### Estratto

L’ecologismo catastrofista fa danni in nome della salvezza del pianeta

giovedì 18 novembre 2021


L’ecologismo apocalittico che i media occidentali diffondono solo perché fa audience non è solo un’ideologia, smentita dagli scienziati più seri, che sta da tempo terrorizzando e fuorviando con il suo ricatto apocalittico (“salviamo il pianeta dalla imminente catastrofe”) l’opinione pubblica occidentale. Essa è anche una tendenza reazionaria che sogna un impossibile ritorno a un Eden naturale primigenio, sta provocando distorsioni nelle leggi di mercato, aumenti nei prezzi delle fonti energetiche ed enormi sprechi di risorse a spese dei meno abbienti.

Pochi hanno fatto caso alle dichiarazioni rese dall’amministratore delegato dell’Eni, Claudio Descalzi, nella sua intervista al Corriere della Sera del 13 novembre scorso. Descalzi afferma che il rincaro del gas naturale del 535 per cento nell’ultimo anno è dovuto a cause strutturali (da considerare perciò stabili) e in particolare alla riduzione dell’offerta, dovuta a una caduta pluriennale degli investimenti nelle fonti tradizionali; e che, a sua volta, questa caduta di investimenti è stata provocata dal loro concentrarsi sulle fonti rinnovabili (solare ed eolico), un dogma politico indotto proprio dall’ecologismo apocalittico.

Descalzi fa proprio l’esempio dell’Eni, “quest’anno abbiamo destinato allo sviluppo e all’acquisizione di rinnovabili quasi due miliardi e mezzo di euro”, diminuendo gli investimenti nelle fonti tradizionali, la cui domanda mondiale è “strutturalmente” elevata ed aumenterà ancora di più in futuro per effetto della crescita della popolazione e dello sviluppo in Africa e in Asia, particolarmente in Cina e in India. Descalzi propone di puntare, invece, su nuove tecnologie diverse dal solare e dall’eolico, tra cui il nucleare.

L’attuale politica troppo favorevole alle “rinnovabili” (sponsorizzate dagli ambientalisti) provoca, per il grande pubblico e per le imprese, un aggravio delle bollette del gas e dell’energia elettrica. Bollette già oberate dal peso di folli incentivi per decine di punti percentuali, che da diversi anni pesano soprattutto sui redditi dei meno abbienti. Basti pensare che l’Italia finora ha già erogato per incentivi alle rinnovabili (eolico e solare) l’astronomica cifra di 250 miliardi di euro e che ogni anno spreca per quegli incentivi circa 15 miliardi di euro. Secondo l’ex presidente dell’Enel (e di Legambiente) Chicco Testa, con 15 miliardi di euro si potrebbero costruire ogni anno due linee ferroviarie di Alta Velocità, cinque linee di metro pesanti e dieci linee tranviarie medie; oppure eliminare tutte le centrali a carbone (vedi Chicco Testa, “Elogio della crescita felice. Contro l’integralismo ecologico”, Marsilio, Venezia, 2020).

Fatti un po’ di conti risulta che la riduzione di una tonnellata di Co2 viene a costare in Italia al consumatore 300-350 euro quando il prezzo di mercato per una tonnellata di Co2 è di 10-30 euro al massimo (da 10 a 30 volte meno). Un vero affare! Tanto più se si pensa che quegli incentivi vanno a foraggiare soprattutto le imprese e le tecnologie cinesi che dominano il mercato dei pannelli solari.

######
### Dati archiviati

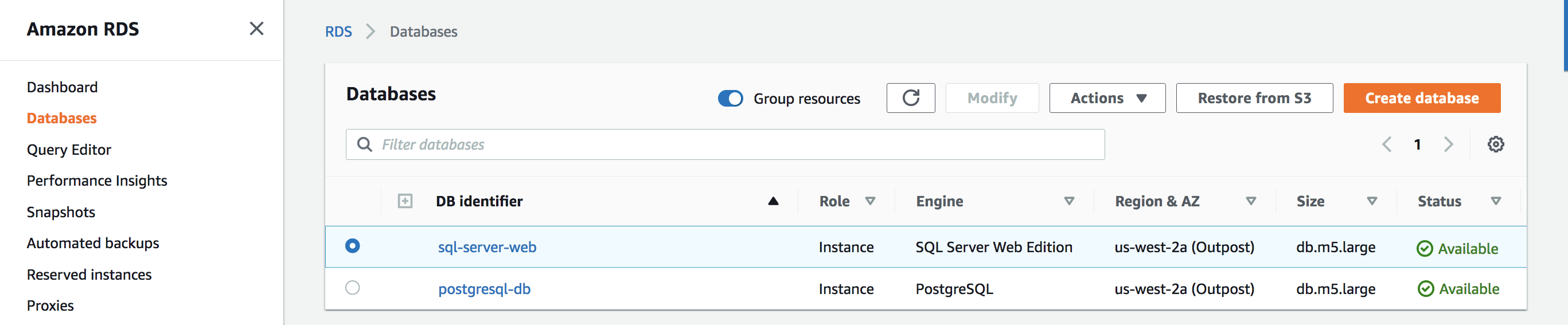Select the sql-server-web radio button
The height and width of the screenshot is (325, 1568).
coord(353,246)
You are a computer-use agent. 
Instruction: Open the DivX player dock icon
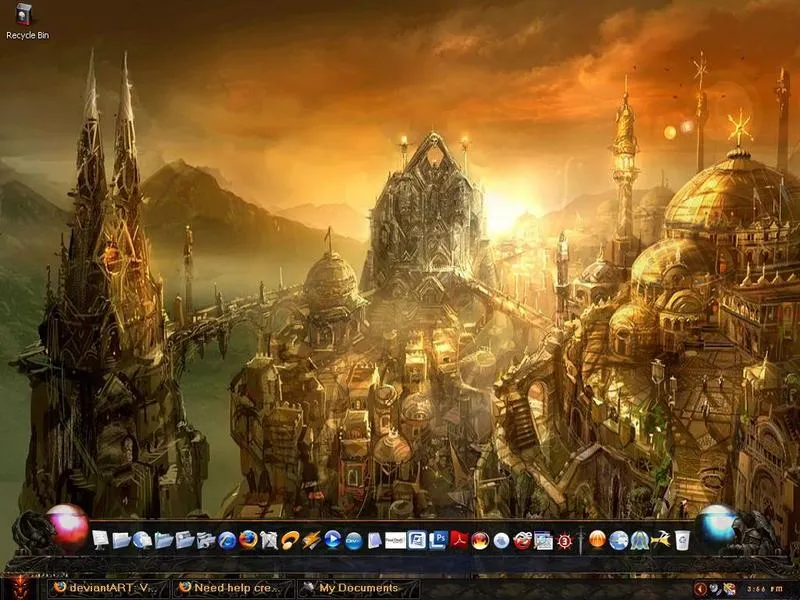353,540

######

Obiettivi:
1. Riscrivi l'articolo sull'ecologismo catastrofista da "L’ecologismo apocalittico che" fino a "spese dei meno abbienti." incluso, cambiando "reazionaria" in "regressiva".
2. Rispondi a queste domande sull'articolo sull'ecologismo catastrofista:
(a) Di quanto è rincarato il gas naturale nell'ultimo anno, secondo Descalzi?
(b) Quanto ha già erogato finora l'Italia in incentivi alle rinnovabili?
(c) Quanto costa al consumatore in Italia la riduzione di una tonnellata di Co2?
3. Continua l'articolo sull'ecologismo catastrofista dopo la sua ultima frase.
Il materiale qui raccolto non serve.

Esiti dei compiti:
1.
L’ecologismo apocalittico che i media occidentali diffondono solo perché fa audience non è solo un’ideologia, smentita dagli scienziati più seri, che sta da tempo terrorizzando e fuorviando con il suo ricatto apocalittico (“salviamo il pianeta dalla imminente catastrofe”) l’opinione pubblica occidentale. Essa è anche una tendenza regressiva che sogna un impossibile ritorno a un Eden naturale primigenio, sta provocando distorsioni nelle leggi di mercato, aumenti nei prezzi delle fonti energetiche ed enormi sprechi di risorse a spese dei meno abbienti.

2.
(a) Del 535 per cento.
(b) 250 miliardi di euro.
(c) Tra 300 e 350 euro.

3.
Un ulteriore costo dell’ambientalismo integralista è stato l’azzeramento delle centrali nucleari in Italia, viste come fumo negli occhi dagli ecologisti radicali. Il risultato più paradossale è che l’Italia compra energia prodotta da centrali nucleari francesi localizzate ai confini con l’Italia a prezzi di un 30 per cento più cari, che si ripercuotono in una minore competitività delle manifatture italiane anche rispetto a quelle francesi. Un altro ottimo affare! Se gli apocalittici davvero credono all’imminente catastrofe climatica e nell’assoluta necessità della decarbonizzazione, le centrali nucleari, che hanno emissioni zero, dovrebbero essere da loro viste come parte della soluzione del problema. E invece no. Sul loro “no” al nucleare non si discute nemmeno. C’è da chiedersi come mai, specie dopo che la realtà del business miliardario dell’energia solare è stato ampiamente documentato e denunciato dal regista americano Michael Moore in un suo recente documentario. C’è da chiedersi seriamente se dietro l’antinuclearismo dell’ecologista collettivo non vi sia per caso una “Chinese connection” e forse anche una “French connection”.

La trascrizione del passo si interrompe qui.